German lesbian boarding schools? Italian gender-fluid sky pirates? Yes please! Today, I look at two groundbreaking films that explored gender and sexuality in a pre-censorship era. I’ll provide two spoiler filled recaps.
This early silent film follows a sky pirate who uses male and female disguises to charm a detective and his sister. Actress Valeria Creti has the star-quality to carry the nonsensical plot. Filibus may have been called “cinema’s first lesbian ‘bad girl’” but their comfort in male and female personas allows for non-binary interpretations as well. Today, the campy caper feels like a precursor to the Adam West Batman series.
Directed by Mario Roncoroni and scripted by future science fiction author Giovanni Bertinetti, Filibus is the most exciting, witty, feminist, steampunk, cross-dressing aviatrix thriller you will ever see! ~ Promo for the remastered edition.
BANKER: We’ve been robbed by the Sky Pirate Filibus!
DETECTIVE: Whoever he is, I’ll put him behind bars.
“BARONESS”: You certainly will.
(Sky Pirates kidnap the Detective’s Sister.
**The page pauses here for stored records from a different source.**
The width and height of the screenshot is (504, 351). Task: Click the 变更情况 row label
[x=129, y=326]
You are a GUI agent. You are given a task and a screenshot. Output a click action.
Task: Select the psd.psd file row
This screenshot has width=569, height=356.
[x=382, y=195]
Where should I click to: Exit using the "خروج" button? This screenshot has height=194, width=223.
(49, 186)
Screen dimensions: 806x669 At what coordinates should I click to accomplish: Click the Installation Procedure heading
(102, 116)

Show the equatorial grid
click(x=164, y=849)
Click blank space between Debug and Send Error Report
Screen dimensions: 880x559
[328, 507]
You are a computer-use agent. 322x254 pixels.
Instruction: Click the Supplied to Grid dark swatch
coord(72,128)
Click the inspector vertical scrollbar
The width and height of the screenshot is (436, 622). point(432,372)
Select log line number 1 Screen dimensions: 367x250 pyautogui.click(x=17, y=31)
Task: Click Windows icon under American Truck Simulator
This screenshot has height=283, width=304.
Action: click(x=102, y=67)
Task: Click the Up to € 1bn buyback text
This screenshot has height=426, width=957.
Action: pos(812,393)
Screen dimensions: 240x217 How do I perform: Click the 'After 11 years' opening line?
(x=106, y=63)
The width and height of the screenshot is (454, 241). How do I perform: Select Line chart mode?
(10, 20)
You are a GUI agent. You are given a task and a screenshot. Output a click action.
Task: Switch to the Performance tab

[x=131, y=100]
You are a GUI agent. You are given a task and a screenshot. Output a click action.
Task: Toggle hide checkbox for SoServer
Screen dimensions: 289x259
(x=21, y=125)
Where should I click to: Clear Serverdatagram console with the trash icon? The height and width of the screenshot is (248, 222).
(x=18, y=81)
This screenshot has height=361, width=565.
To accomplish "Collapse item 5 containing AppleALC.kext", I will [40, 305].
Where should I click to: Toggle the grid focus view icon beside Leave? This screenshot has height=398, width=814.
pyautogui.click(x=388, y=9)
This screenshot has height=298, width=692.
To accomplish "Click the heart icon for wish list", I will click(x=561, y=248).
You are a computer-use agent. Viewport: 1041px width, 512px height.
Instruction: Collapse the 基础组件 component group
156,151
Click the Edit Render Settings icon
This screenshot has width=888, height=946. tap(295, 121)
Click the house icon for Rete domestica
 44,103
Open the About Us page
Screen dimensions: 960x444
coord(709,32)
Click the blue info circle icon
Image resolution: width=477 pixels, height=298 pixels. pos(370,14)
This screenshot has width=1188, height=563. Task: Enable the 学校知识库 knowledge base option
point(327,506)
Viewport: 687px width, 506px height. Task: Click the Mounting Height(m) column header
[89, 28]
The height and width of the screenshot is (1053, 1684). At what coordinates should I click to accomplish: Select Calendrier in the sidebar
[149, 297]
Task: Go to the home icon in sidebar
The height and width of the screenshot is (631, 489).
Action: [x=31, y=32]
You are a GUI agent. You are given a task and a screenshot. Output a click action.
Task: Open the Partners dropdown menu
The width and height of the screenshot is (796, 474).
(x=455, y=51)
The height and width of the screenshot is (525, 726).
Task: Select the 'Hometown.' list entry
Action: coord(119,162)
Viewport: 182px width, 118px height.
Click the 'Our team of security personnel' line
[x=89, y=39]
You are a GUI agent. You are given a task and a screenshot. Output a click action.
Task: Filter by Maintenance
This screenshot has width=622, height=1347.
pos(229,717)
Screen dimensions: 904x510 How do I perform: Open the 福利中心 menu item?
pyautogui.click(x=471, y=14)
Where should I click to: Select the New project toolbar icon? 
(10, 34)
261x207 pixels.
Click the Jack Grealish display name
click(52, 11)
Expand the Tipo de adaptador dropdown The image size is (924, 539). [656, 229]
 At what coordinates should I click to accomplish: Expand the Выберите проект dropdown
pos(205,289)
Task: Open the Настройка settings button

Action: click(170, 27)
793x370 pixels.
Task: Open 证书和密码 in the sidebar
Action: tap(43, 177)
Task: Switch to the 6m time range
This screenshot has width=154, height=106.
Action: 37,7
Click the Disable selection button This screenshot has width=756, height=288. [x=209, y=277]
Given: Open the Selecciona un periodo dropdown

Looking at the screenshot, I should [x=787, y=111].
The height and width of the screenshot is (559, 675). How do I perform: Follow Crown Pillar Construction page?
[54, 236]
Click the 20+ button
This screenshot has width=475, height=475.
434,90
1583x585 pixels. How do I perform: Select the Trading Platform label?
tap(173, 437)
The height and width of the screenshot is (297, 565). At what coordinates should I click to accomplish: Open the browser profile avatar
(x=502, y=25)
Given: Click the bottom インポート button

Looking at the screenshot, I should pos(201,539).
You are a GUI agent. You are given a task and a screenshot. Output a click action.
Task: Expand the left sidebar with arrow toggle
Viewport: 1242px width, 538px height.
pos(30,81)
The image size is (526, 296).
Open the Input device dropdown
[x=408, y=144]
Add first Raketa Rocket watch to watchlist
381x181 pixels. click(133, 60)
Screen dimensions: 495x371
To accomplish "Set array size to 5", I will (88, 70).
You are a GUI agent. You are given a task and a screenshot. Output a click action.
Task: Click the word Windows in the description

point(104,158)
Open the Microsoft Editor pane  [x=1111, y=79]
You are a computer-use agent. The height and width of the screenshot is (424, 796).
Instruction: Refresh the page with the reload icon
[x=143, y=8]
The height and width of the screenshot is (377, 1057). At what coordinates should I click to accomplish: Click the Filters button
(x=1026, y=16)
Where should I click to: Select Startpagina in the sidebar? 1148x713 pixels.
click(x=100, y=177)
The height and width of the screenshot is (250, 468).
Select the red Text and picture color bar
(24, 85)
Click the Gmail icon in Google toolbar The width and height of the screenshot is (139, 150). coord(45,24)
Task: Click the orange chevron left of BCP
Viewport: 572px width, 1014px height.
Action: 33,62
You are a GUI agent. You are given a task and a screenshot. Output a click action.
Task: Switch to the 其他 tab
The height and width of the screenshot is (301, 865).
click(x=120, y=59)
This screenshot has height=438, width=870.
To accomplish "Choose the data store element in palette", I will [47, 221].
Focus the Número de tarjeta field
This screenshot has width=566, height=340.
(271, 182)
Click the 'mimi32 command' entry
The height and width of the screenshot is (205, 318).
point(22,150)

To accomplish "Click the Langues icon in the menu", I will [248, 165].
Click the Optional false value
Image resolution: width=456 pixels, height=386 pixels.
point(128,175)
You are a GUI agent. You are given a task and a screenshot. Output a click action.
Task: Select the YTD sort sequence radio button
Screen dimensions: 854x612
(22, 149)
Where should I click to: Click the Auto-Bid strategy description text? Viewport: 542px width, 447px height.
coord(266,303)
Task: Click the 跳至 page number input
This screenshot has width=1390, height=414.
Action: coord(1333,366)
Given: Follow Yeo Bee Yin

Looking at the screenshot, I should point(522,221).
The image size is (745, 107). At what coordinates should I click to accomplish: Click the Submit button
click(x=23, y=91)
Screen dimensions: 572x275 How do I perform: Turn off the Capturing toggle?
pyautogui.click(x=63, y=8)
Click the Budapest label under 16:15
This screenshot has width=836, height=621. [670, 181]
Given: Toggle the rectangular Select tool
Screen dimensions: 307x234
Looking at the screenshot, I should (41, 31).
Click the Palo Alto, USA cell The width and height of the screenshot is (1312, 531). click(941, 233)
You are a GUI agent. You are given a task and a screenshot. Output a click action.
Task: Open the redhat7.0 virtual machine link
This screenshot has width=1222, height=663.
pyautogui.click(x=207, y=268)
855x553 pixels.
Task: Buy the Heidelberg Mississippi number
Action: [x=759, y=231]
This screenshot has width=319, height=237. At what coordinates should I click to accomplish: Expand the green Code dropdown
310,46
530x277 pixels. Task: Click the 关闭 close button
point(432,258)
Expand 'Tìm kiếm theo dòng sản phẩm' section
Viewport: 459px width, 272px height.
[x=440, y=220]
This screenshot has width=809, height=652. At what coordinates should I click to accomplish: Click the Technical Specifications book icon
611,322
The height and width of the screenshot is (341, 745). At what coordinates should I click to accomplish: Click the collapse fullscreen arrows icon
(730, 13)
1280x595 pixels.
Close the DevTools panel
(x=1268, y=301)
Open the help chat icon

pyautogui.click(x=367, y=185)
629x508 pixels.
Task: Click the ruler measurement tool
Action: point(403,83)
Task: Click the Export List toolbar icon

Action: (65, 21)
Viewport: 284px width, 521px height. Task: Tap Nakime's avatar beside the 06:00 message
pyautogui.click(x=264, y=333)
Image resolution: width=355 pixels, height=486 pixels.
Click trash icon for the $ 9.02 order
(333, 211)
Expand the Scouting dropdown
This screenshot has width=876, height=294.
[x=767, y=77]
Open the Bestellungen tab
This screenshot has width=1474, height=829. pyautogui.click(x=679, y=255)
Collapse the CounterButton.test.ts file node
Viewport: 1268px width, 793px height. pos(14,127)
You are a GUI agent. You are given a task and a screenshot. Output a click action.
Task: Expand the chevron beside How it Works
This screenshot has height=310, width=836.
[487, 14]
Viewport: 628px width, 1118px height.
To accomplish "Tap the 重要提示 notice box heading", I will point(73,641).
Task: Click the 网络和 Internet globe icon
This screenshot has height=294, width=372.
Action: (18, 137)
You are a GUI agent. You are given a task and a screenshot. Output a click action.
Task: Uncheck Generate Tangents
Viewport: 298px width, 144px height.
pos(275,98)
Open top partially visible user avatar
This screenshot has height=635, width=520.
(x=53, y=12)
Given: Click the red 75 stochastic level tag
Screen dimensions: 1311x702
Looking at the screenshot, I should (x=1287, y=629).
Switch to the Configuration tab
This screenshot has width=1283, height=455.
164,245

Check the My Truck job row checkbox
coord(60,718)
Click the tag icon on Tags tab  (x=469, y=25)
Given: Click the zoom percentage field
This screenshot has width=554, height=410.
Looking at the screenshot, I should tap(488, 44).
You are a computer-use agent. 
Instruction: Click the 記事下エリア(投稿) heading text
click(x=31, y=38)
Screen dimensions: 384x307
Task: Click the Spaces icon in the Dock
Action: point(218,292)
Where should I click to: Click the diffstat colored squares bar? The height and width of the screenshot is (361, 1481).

The “Count” pursues and “rescues” her.)
“COUNT”: You’re safe now.
SISTER: My hero. Let’s date.
ANTIQUE DEALER: Looka my Egyptian Cat Statue! The eyes are diamonds!
DETECTIVE: Filibus will come. I’ll hide a camera in a fake diamond.
FILIBUS: (To the audience.) It’s me! The “Baroness” and the “Count!” Surprised? Oh look. A camera in a fake diamond. That’s adorable.
(Filibus sprays the Detective with sleeping gas and “walks” him in front of the camera.)
FILBUS: ‘Doopy doo. I’m Detective Hardy! I’m going to steal these diamonds!’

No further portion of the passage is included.